■ REQUIREMENT A
In the camera calibration text, what value does the skew coefficient usually take for modern cameras?
■ REQUIREMENT B
Name every distortion coefficient listed in the camera calibration text.
■ REQUIREMENT C
Pick up the camera calibration text after its last sentence and carry on writing it.

6 min read
On this page

Geometric Vision

Camera Calibration

Intrinsic Parameters

The camera intrinsic matrix K encodes internal geometry:

K = [f_x  s   c_x]
    [ 0  f_y  c_y]
    [ 0   0    1 ]
  • f_x, f_y: focal lengths in pixel units
  • (c_x, c_y): principal point (usually near image center)
  • s: skew coefficient (usually 0 for modern cameras)

Plus distortion coefficients: (k1, k2, k3, p1, p2) for radial and tangential distortion.

Zhang's Method

Calibration using a planar checkerboard pattern observed in multiple (>= 3) orientations.

Key insight: for a planar target (Z=0), the projection simplifies to a homography:

s * [u, v, 1]^T = K * [r1 | r2 | t] * [X, Y, 1]^T = H * [X, Y, 1]^T

Algorithm:

  1. Detect checkerboard corners in N images (sub-pixel refinement)
  2. Estimate homography H_i for each image via DLT
  3. From H = K[r1|r2|t], derive constraints on K: h1^T * K^{-T} * K^{-1} * h2 = 0 and h1^T * K^{-T} * K^{-1} * h1 = h2^T * K^{-T} * K^{-1} * h2
  4. Each image gives 2 constraints on B = K^{-T} * K^{-1} (symmetric, 6 unknowns)

■ GIVEN INFORMATION
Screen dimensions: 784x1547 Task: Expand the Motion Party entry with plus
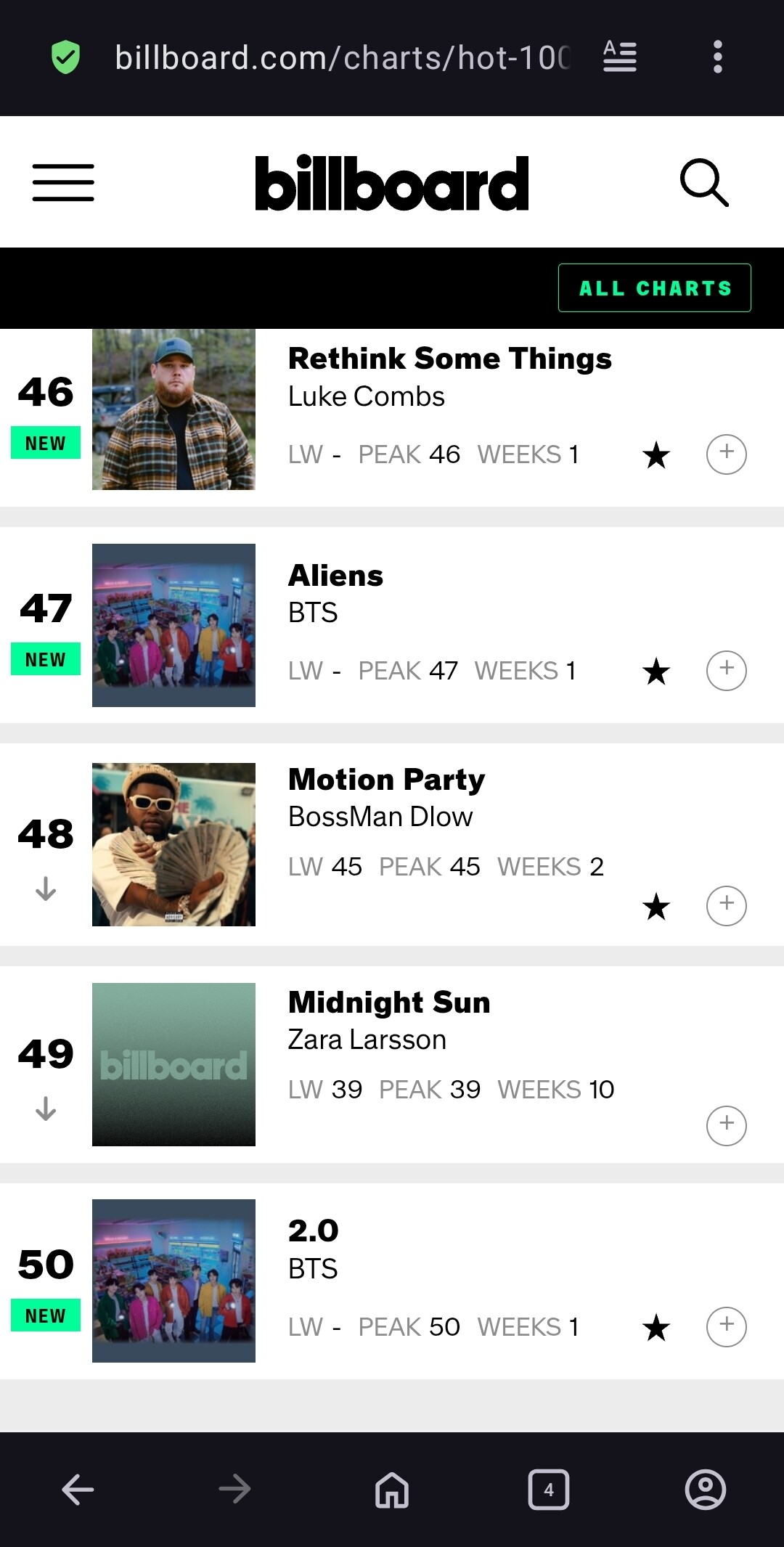tap(727, 905)

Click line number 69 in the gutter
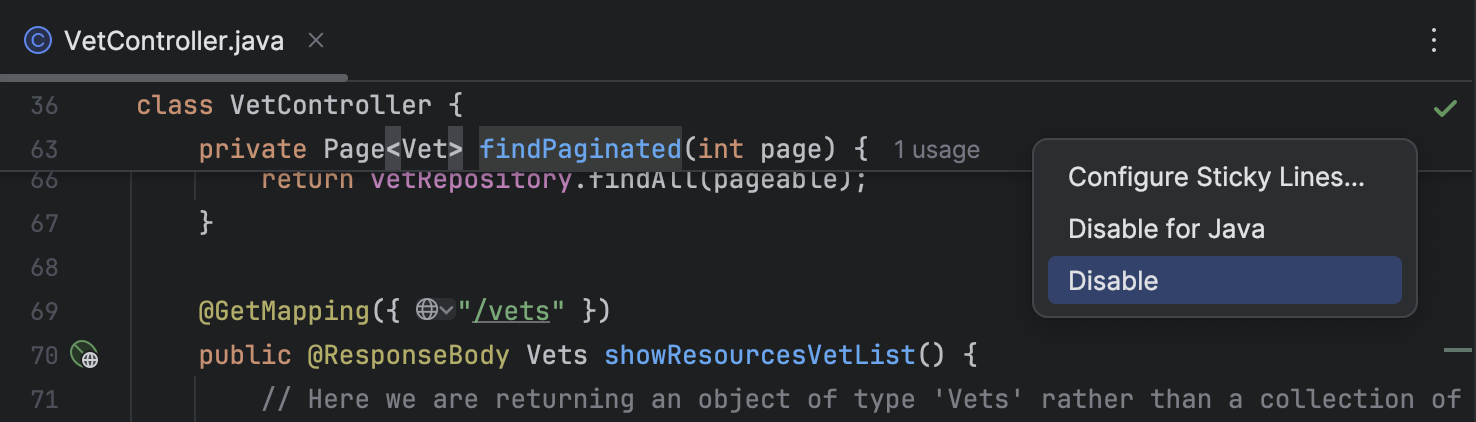coord(44,311)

■ WRITTEN RESPONSE A
It is usually 0.

■ WRITTEN RESPONSE B
k1, k2, k3, p1, p2

■ WRITTEN RESPONSE C
  5. With >= 3 images, solve for B via linear system, then extract K via Cholesky decomposition
  6. Recover extrinsics [R_i | t_i] for each image
  7. Refine all parameters jointly via Levenberg-Marquardt minimizing reprojection error

Reprojection Error

The standard metric for calibration quality:

E = sum_{i,j} ||p_{ij} - pi(K, R_i, t_i, d, P_j)||^2

where pi is the projection function including distortion. Good calibration: < 0.5 pixel RMS error.


Homography

A homography H is a 3x3 projective transformation mapping points between two planes (or two views of a planar scene):

s * [u', v', 1]^T = H * [u, v, 1]^T

8 degrees of freedom (3x3 matrix up to scale).

Direct Linear Transform (DLT)

Given N >= 4 point correspondences (x_i, x_i'), each pair provides 2 equations:

[-x_i^T  0^T    u_i'*x_i^T] [h1]
[0^T    -x_i^T  v_i'*x_i^T] [h2] = 0
                              [h3]

Stack all equations into A * h = 0, solve via SVD (h = last column of V).

Normalization (Hartley): translate points to origin, scale to average distance sqrt(2). Critical for numerical stability.

RANSAC (Random Sample Consensus)

Robust estimation in the presence of outliers:

  1. Randomly sample minimum subset (4 points for homography)
  2. Fit model (DLT)
  3. Count inliers (points with reprojection error < threshold)
  4. Repeat for N iterations, keep best model
  5. Re-estimate using all inliers

Number of iterations: N = log(1 - p) / log(1 - w^s) where p is success probability, w is inlier ratio, s is sample size.

Variants: PROSAC (progressive sampling by match quality), MAGSAC (marginalizing over threshold), LO-RANSAC (local optimization of best model).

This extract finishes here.